A tank with a square base of side x has a capacity of 1000m^3. If the total area is pm^3, show that p=2x^2+4000/x. Hence find the least area of the flat sheet that may be used to build the tank.
Please show workings
#thanks
v = x^2h, so
h = 1000/x^2
a = 2x^2 + 4xh = 2x^2 + 4000/x
da/dx = 4x - 4000/x^2
= 4(x^3-1000)/x^2
so, da/dx = 0 when x=10
a = 2*100 + 4*10*1000/100 = 600
as usual, area is minimum when the shape is a cube.
To solve this problem, let's break it down step-by-step:
1. Find the dimensions of the tank:
Given that the tank has a square base of side x, the volume of the tank is 1000m^3. Since the volume of a cuboid is given by the formula V = L x W x H, where L, W, and H represent the length, width, and height respectively, we can write the equation as:
x^2 * H = 1000
2. Solve for the height:
Solving for H in the equation x^2 * H = 1000, we get:
H = 1000 / x^2
3. Find the total area:
The total area is given by the formula A = 2(LW + LH + WH). Since the base of the tank is a square, we can rewrite the formula as:
A = 2(x^2 + xH + xH)
= 2(x^2 + 2xH)
= 2x^2 + 4xH
4. Substitute the height value:
Plugging in the value of H we found earlier, we get:
A = 2x^2 + 4x(1000 / x^2)
= 2x^2 + 4000 / x
5. Show that p = 2x^2 + 4000 / x:
We are given that the total area is p, so p = A. Therefore, we can conclude that p = 2x^2 + 4000 / x.
6. Find the least area of the flat sheet:
To find the least area that can be used to build the tank, we need to minimize the value of p. To do this, we can find the derivative of p with respect to x and set it equal to zero:
dp/dx = 4x - 4000 / x^2 = 0
Solving this equation, we get:
4x = 4000 / x^2
4x^3 = 4000
x^3 = 1000
x = ∛1000
x = 10
Now that we know the value of x, we can substitute it back into the equation for p:
p = 2x^2 + 4000 / x
= 2(10)^2 + 4000 / 10
= 200 + 400
= 600
Therefore, the least area of the flat sheet that may be used to build the tank is 600m^2.
To solve this problem, we need to use the given information about the tank's capacity and total surface area.
Let's start by finding the volume of the tank. The volume of a rectangular prism (such as this tank) is obtained by multiplying the length, width, and height. Since the base of the tank is square, the length and width are both equal to x, and the height is also x.
Therefore, the volume of the tank is:
Volume = length × width × height = x × x × x = x^3
Given that the capacity of the tank is 1000 m^3, we can set up the following equation:
x^3 = 1000
Now, let's find the total surface area of the tank. The total surface area of a rectangular prism is obtained by adding the areas of all its six faces.
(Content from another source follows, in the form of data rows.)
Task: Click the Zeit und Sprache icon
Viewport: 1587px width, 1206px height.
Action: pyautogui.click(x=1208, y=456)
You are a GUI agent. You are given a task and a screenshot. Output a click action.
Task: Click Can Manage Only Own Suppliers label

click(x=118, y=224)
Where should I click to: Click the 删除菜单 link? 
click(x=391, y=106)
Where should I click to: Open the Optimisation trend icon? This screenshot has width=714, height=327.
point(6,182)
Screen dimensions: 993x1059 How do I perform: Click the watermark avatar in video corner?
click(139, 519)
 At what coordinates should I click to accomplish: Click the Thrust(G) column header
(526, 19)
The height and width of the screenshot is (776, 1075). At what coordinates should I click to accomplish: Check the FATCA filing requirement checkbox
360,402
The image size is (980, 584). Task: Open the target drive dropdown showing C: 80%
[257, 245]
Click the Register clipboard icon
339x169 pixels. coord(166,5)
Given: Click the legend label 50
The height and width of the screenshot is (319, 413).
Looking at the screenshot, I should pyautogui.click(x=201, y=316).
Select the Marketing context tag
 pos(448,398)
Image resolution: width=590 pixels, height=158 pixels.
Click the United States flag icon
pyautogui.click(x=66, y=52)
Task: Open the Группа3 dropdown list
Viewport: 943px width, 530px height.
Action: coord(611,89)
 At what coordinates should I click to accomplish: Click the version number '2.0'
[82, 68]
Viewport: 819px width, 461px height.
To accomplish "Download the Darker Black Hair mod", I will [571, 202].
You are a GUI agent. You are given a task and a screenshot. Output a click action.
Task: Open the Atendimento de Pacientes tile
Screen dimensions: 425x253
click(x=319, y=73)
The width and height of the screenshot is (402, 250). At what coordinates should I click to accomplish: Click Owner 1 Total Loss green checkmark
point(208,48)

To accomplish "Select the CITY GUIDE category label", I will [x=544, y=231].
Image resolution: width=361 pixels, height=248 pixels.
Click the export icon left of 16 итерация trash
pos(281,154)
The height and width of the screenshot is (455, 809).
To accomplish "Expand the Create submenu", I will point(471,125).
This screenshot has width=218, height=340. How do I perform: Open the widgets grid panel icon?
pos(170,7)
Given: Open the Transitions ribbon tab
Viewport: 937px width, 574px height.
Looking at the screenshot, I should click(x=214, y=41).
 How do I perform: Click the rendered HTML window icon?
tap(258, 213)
In this case, we have four identical square faces (each with an area of x^2) and two identical rectangular faces (each with an area of x × x, which simplifies to x^2).
Therefore, the total surface area of the tank is:
Surface Area = 4 × (area of square face) + 2 × (area of rectangular face)
Surface Area = 4x^2 + 2x^2
Surface Area = 6x^2
Given that the total surface area is p m^2, we can set up the following equation:
6x^2 = p
Now, we have two equations:
x^3 = 1000 (equation 1)
6x^2 = p (equation 2)
To find p in terms of x, we can rearrange equation 2:
p = 6x^2
Now, substitute equation 1 into equation 2:
p = 6(1000/x)^2
p = 6000/x^2
Finally, simplify p in terms of x:
p = 2x^2 + 4000/x
To find the least area of the flat sheet needed to build the tank, we need to find the minimum value of p. To do that, we can differentiate the equation with respect to x, set it equal to zero, and solve for x:
dp/dx = 4x - 4000/x^2 = 0
4x = 4000/x^2
4x^3 = 4000
Now, solve for x:
x^3 = 1000
x = ∛1000
x = 10
Substitute x = 10 into the equation for p:
p = 2(10)^2 + 4000/10
p = 200 + 400
p = 600
Therefore, the least area of the flat sheet needed to build the tank is 600 m^2.